To structure the task somewhat, Lehman has asked you to answer the following questions:
a.1) What sources of capital should be included when you estimate
Coleman’s weighted average cost of capital (wacc)?
a.2.) Should the component costs be figured on a before-tax or an after-tax basis? explain.
a.3.) Should the costs be historical (embedded) costs or new (marginal) costs? explain.
b.) What is the market interest rate on Coleman’s debt and it component cost of debt?
optional question: Should flotation costs be included in the
estimate?
optional question: Should you use the simple cost of debt or the
effective annual cost?
c.1) What is the firm’s cost of preferred stock?
c.2) Coleman’s preferred stock is riskier to investors than its debt, yet the yield to investors is lower than the yield to maturity on the debt. Does this suggest that you have made a mistake? (hint: think about taxes.)
d.1) Why is there a cost associated with retained
earnings?
d.2) What is Coleman’s estimated cost of retained earnings using
the CAPM approach?
e.) What is the estimated cost of retained earnings using the
discounted cash flow (DCF) approach?
f.) What is the bond-yield-plus-risk-premium estimate for Coleman’s
cost of retained earnings?
g.) What is your final estimate for rs?
h.) What is Coleman's cost for up to $300,000 of newly issued common stock, re1? What happens to the cost of equity if Coleman sells more than $300,000 of new common stock?

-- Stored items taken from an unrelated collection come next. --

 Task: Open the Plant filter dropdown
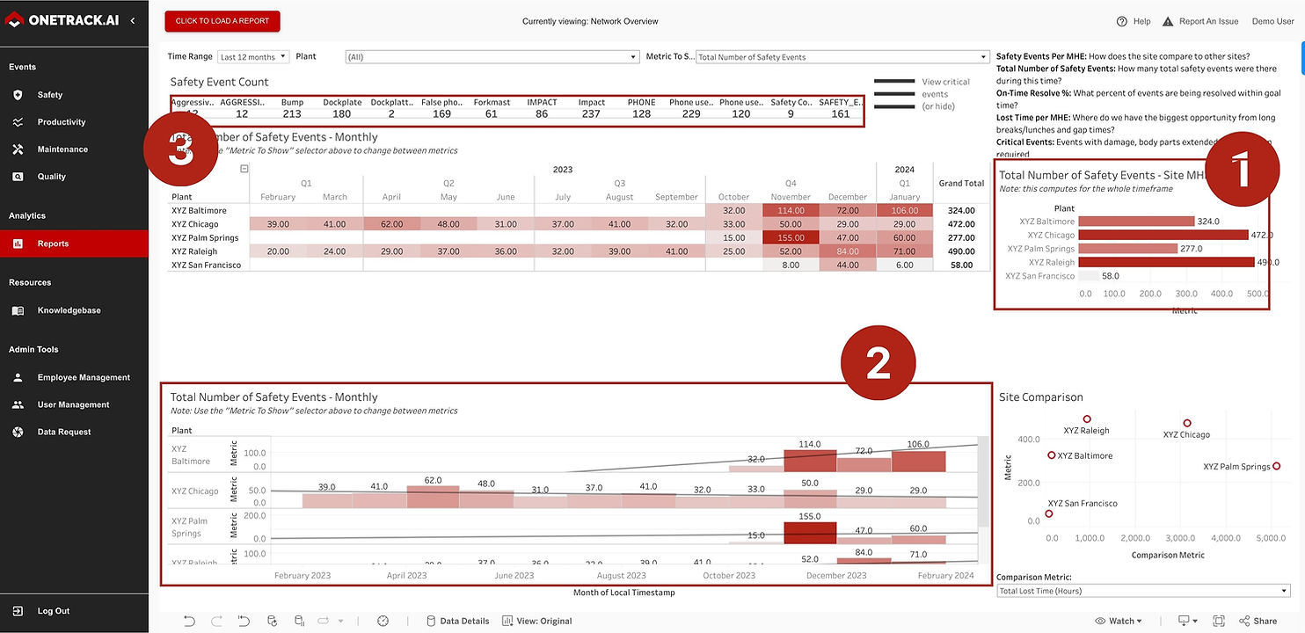tap(492, 57)
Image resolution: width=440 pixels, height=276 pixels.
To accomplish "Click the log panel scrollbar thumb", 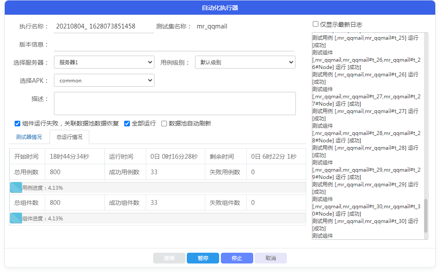I will click(x=426, y=216).
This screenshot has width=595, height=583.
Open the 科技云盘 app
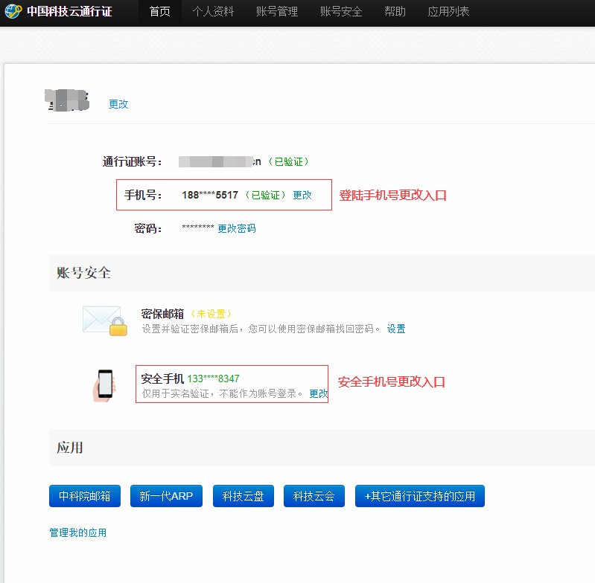tap(243, 496)
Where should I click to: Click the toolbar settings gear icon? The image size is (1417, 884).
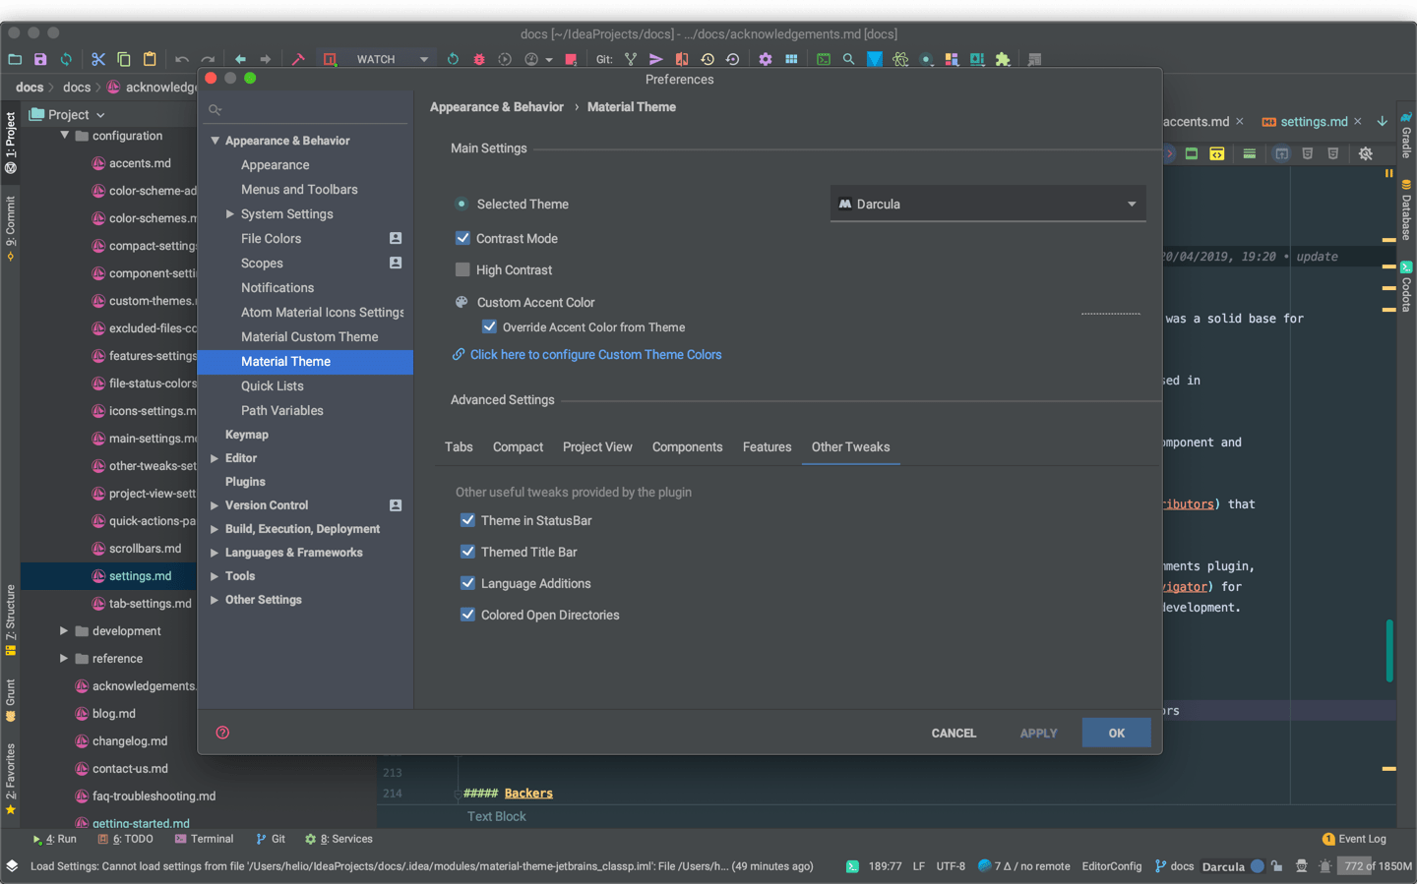765,59
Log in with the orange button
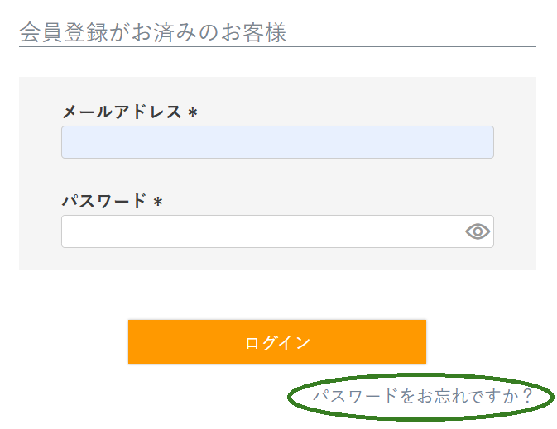This screenshot has width=557, height=429. click(277, 342)
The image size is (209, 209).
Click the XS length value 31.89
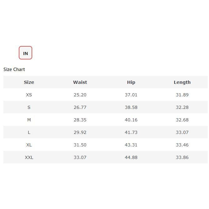(x=182, y=95)
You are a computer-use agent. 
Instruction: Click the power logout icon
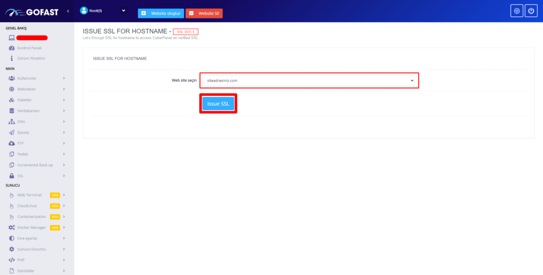click(531, 11)
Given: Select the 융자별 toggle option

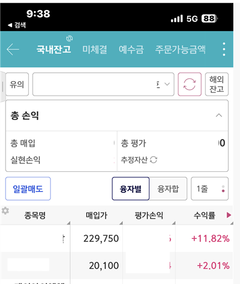Looking at the screenshot, I should coord(131,188).
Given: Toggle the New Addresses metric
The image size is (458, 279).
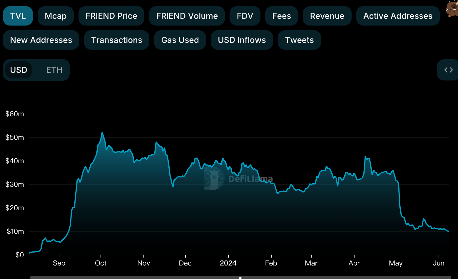Looking at the screenshot, I should coord(41,40).
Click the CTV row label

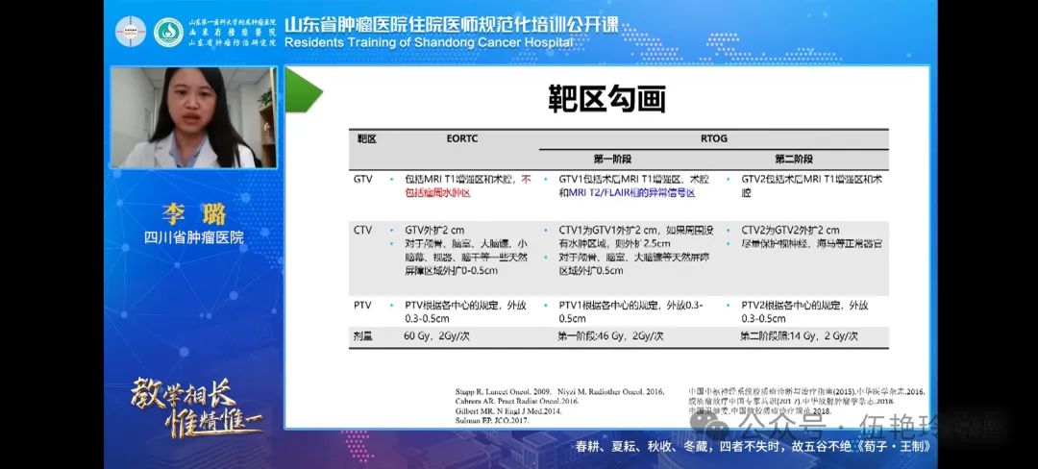tap(363, 230)
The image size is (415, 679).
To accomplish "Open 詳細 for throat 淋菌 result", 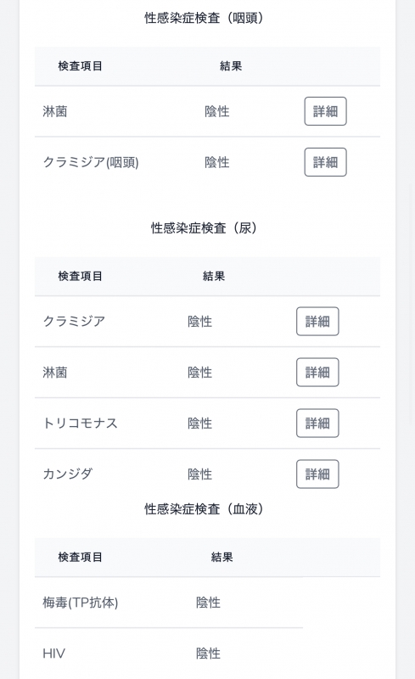I will (x=325, y=111).
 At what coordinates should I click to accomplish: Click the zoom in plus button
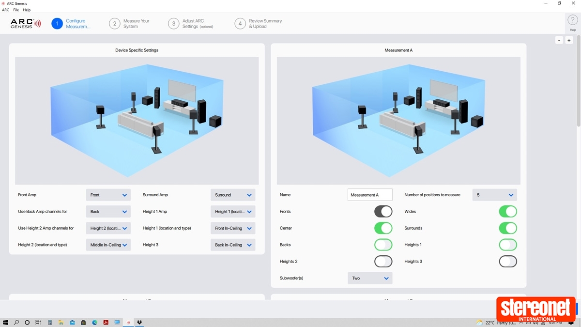569,40
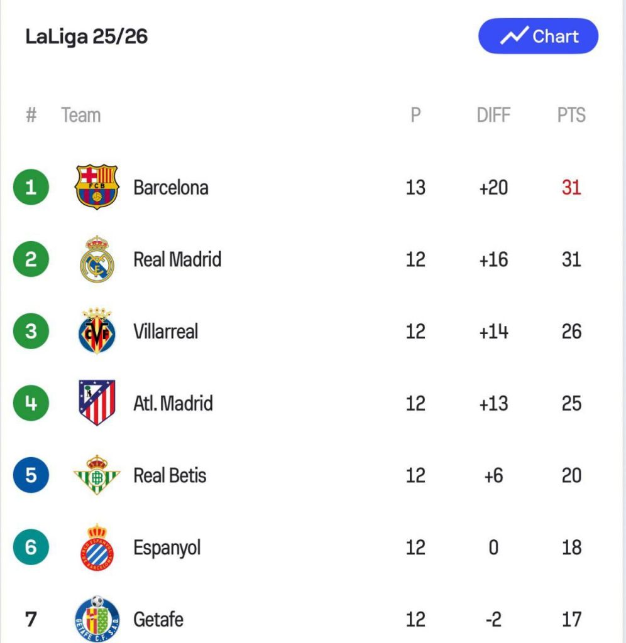Click the Atl. Madrid club crest

pos(96,403)
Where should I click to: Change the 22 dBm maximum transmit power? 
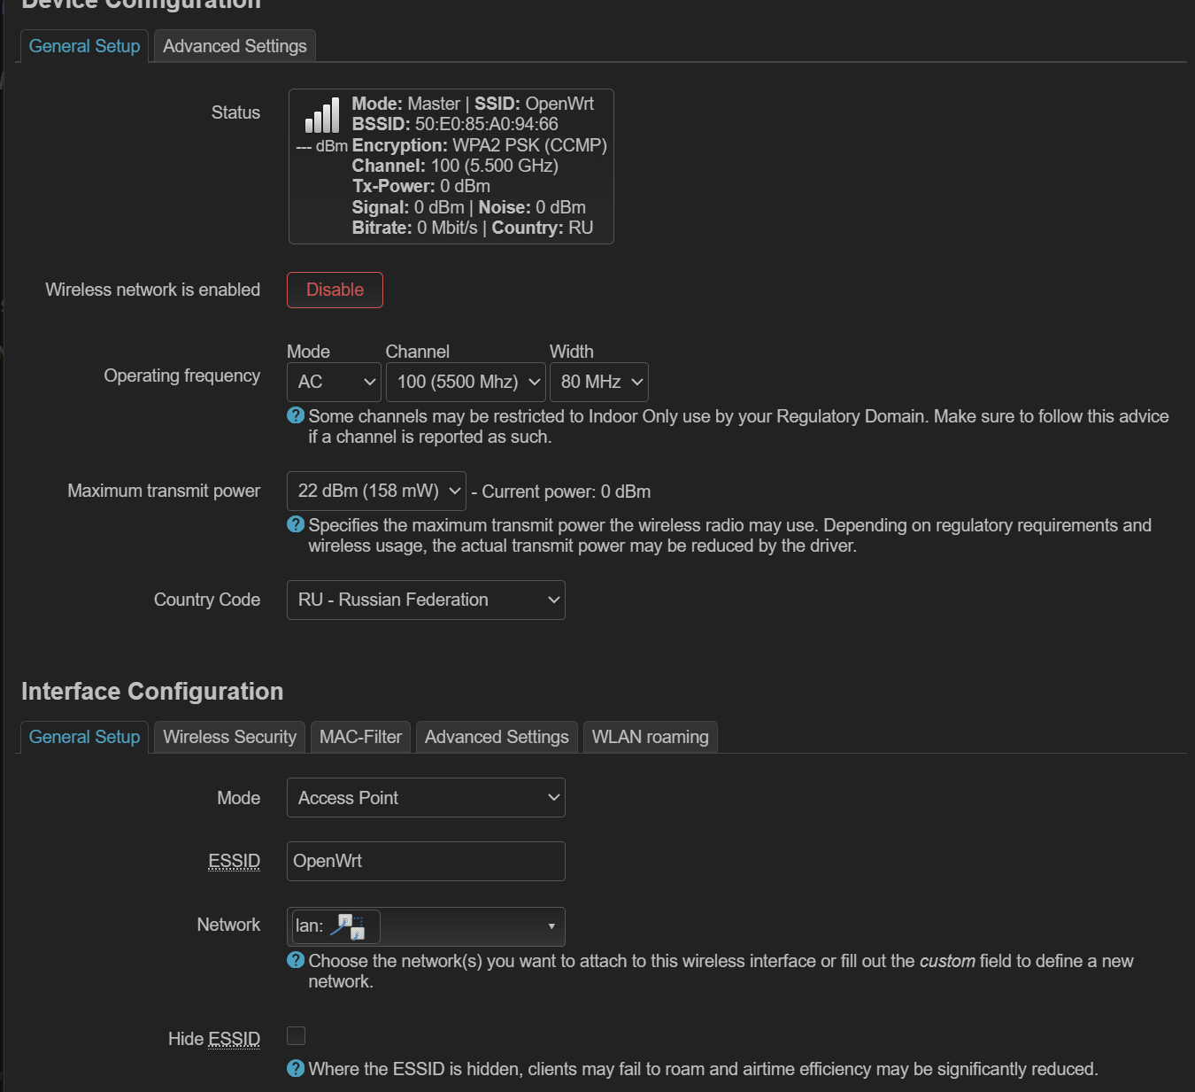[x=376, y=491]
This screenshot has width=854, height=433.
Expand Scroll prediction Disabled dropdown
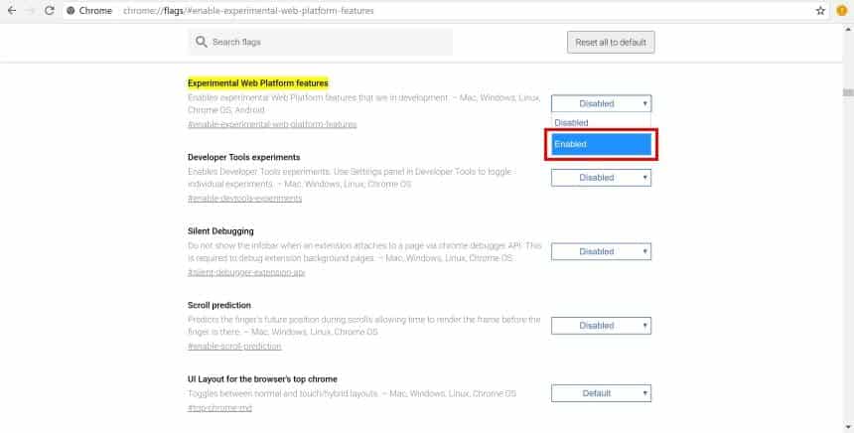602,326
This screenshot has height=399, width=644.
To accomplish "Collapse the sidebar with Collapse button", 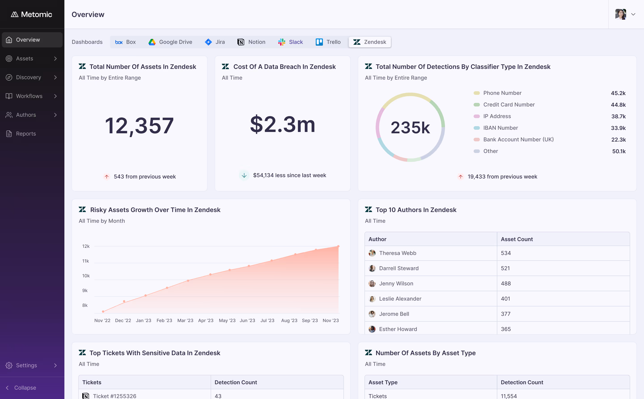I will click(x=21, y=388).

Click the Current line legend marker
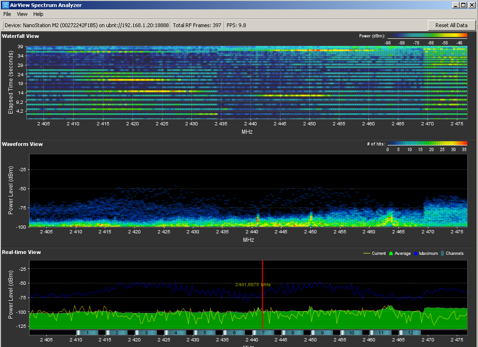point(367,253)
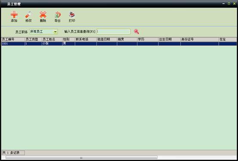
Task: Select the employee row 1001
Action: pos(119,44)
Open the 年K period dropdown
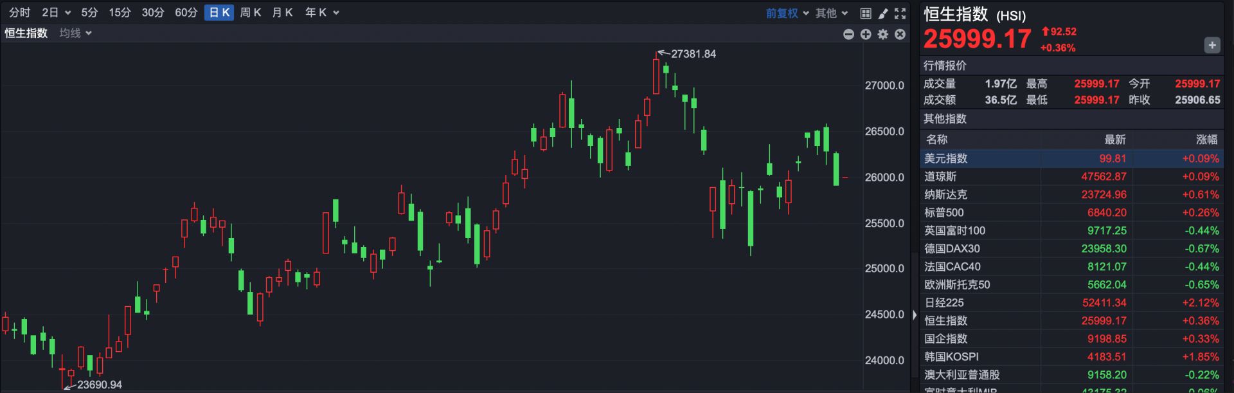Image resolution: width=1234 pixels, height=393 pixels. click(x=321, y=13)
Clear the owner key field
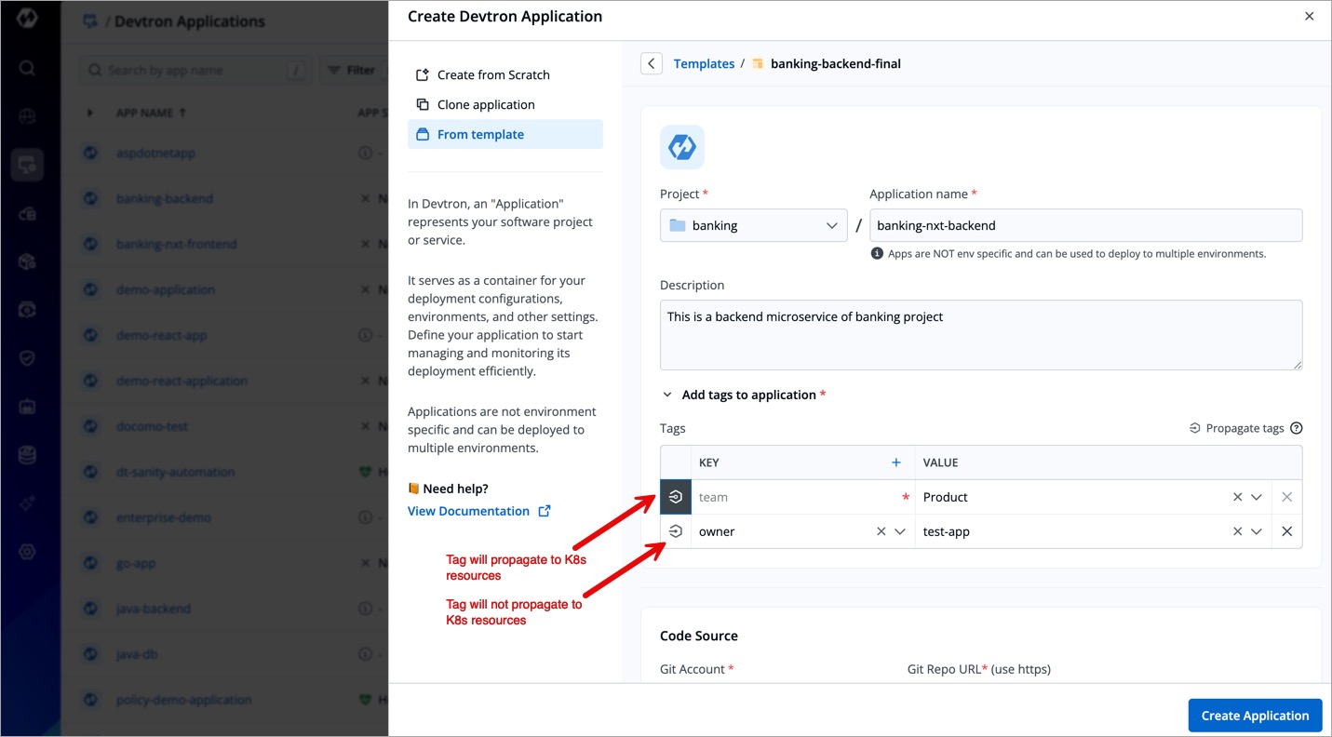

As per rules I am answering the first 4 subparts of the question
1: The WACC should include both debt and equity.Hence we need to compute the cost of bonds, preference stock and common stock in the computation.
2: The costs should be computed after tax. This is applicable to cost of debt since the tax saving on interest reduces the cost of debt financing. In case of preference and common stock, there is no tax deduction on equity and hence the tax impact becomes irrelevant.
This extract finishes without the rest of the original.